Exercise aim: Reproduce the full set of records verbatim.

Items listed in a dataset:
::::::::::

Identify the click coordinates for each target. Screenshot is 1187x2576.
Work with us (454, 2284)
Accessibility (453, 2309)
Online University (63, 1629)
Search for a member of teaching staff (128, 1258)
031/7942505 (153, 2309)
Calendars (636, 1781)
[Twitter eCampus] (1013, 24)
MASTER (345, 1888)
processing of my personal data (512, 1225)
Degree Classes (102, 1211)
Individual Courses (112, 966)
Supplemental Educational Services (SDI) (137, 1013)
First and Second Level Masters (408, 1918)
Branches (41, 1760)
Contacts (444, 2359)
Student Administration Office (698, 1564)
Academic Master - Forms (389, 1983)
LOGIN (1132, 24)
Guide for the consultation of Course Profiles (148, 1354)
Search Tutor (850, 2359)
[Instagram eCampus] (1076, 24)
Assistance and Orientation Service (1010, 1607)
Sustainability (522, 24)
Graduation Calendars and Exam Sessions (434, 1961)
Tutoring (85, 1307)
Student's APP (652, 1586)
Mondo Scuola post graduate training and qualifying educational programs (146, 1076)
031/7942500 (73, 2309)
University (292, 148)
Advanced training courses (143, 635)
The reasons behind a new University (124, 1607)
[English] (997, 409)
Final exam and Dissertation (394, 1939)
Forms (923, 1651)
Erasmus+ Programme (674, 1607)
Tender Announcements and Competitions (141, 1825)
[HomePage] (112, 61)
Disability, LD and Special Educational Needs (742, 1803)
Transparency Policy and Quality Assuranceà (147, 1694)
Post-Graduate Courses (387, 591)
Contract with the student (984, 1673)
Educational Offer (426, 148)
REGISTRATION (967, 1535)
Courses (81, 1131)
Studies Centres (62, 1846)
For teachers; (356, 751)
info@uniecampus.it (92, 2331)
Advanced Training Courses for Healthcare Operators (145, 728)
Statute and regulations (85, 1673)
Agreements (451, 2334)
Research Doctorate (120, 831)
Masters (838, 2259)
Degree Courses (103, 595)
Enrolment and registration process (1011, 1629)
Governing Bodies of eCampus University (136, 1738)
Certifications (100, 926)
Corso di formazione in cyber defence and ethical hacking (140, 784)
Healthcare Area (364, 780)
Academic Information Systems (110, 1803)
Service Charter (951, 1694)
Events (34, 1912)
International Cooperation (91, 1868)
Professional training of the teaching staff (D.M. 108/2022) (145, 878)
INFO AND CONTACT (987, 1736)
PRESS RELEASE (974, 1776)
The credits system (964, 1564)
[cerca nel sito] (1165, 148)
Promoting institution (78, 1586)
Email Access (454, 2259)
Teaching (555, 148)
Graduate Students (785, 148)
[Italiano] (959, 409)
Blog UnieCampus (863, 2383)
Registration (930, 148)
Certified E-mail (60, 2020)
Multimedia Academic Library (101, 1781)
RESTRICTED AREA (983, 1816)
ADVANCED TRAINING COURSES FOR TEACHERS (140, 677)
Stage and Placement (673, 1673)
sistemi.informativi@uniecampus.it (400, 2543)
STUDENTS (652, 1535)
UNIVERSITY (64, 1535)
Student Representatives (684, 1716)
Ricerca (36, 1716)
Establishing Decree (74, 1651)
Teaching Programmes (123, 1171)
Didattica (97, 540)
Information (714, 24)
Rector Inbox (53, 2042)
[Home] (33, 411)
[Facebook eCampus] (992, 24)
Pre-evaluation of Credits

::::::::::

Reply:
Identify the click coordinates for each target. Screenshot is 1187x2576.
Work with us (454, 2284)
Accessibility (453, 2309)
Online University (63, 1629)
Search for a member of teaching staff (128, 1258)
031/7942505 (153, 2309)
Calendars (636, 1781)
[Twitter eCampus] (1013, 24)
MASTER (345, 1888)
processing of my personal data (512, 1225)
Degree Classes (102, 1211)
Individual Courses (112, 966)
Supplemental Educational Services (SDI) (137, 1013)
First and Second Level Masters (408, 1918)
Branches (41, 1760)
Contacts (444, 2359)
Student Administration Office (698, 1564)
Academic Master - Forms (389, 1983)
LOGIN (1132, 24)
Guide for the consultation of Course Profiles (148, 1354)
Search Tutor (850, 2359)
[Instagram eCampus] (1076, 24)
Assistance and Orientation Service (1010, 1607)
Sustainability (522, 24)
Graduation Calendars and Exam Sessions (434, 1961)
Tutoring (85, 1307)
Student's APP (652, 1586)
Mondo Scuola post graduate training and qualifying educational programs (146, 1076)
031/7942500 (73, 2309)
University (292, 148)
Advanced training courses (143, 635)
The reasons behind a new University (124, 1607)
[English] (997, 409)
Final exam and Dissertation (394, 1939)
Forms (923, 1651)
Erasmus+ Programme (674, 1607)
Tender Announcements and Competitions (141, 1825)
[HomePage] (112, 61)
Disability, LD and Special Educational Needs (742, 1803)
Transparency Policy and Quality Assuranceà (147, 1694)
Post-Graduate Courses (387, 591)
Contract with the student (984, 1673)
Educational Offer (426, 148)
REGISTRATION (967, 1535)
Courses (81, 1131)
Studies Centres (62, 1846)
For teachers; (356, 751)
info@uniecampus.it (92, 2331)
Advanced Training Courses for Healthcare Operators (145, 728)
Statute and regulations (85, 1673)
Agreements (451, 2334)
Research Doctorate (120, 831)
Masters (838, 2259)
Degree Courses (103, 595)
Enrolment and registration process (1011, 1629)
Governing Bodies of eCampus University (136, 1738)
Certifications (100, 926)
Corso di formazione in cyber defence and ethical hacking (140, 784)
Healthcare Area (364, 780)
Academic Information Systems (110, 1803)
Service Charter (951, 1694)
Events (34, 1912)
International Cooperation (91, 1868)
Professional training of the teaching staff (D.M. 108/2022) (145, 878)
INFO AND CONTACT (987, 1736)
PRESS RELEASE (974, 1776)
The credits system (964, 1564)
[cerca nel sito] (1165, 148)
Promoting institution (78, 1586)
Email Access (454, 2259)
Teaching (555, 148)
Graduate Students (785, 148)
[Italiano] (959, 409)
Blog UnieCampus (863, 2383)
Registration (930, 148)
Certified E-mail (60, 2020)
Multimedia Academic Library (101, 1781)
RESTRICTED AREA (983, 1816)
ADVANCED TRAINING COURSES FOR TEACHERS (140, 677)
Stage and Placement (673, 1673)
sistemi.informativi@uniecampus.it (400, 2543)
STUDENTS (652, 1535)
UNIVERSITY (64, 1535)
Student Representatives (684, 1716)
Ricerca (36, 1716)
Establishing Decree (74, 1651)
Teaching Programmes (123, 1171)
Didattica (97, 540)
Information (714, 24)
Rector Inbox (53, 2042)
[Home] (33, 411)
[Facebook eCampus] (992, 24)
Pre-evaluation of Credits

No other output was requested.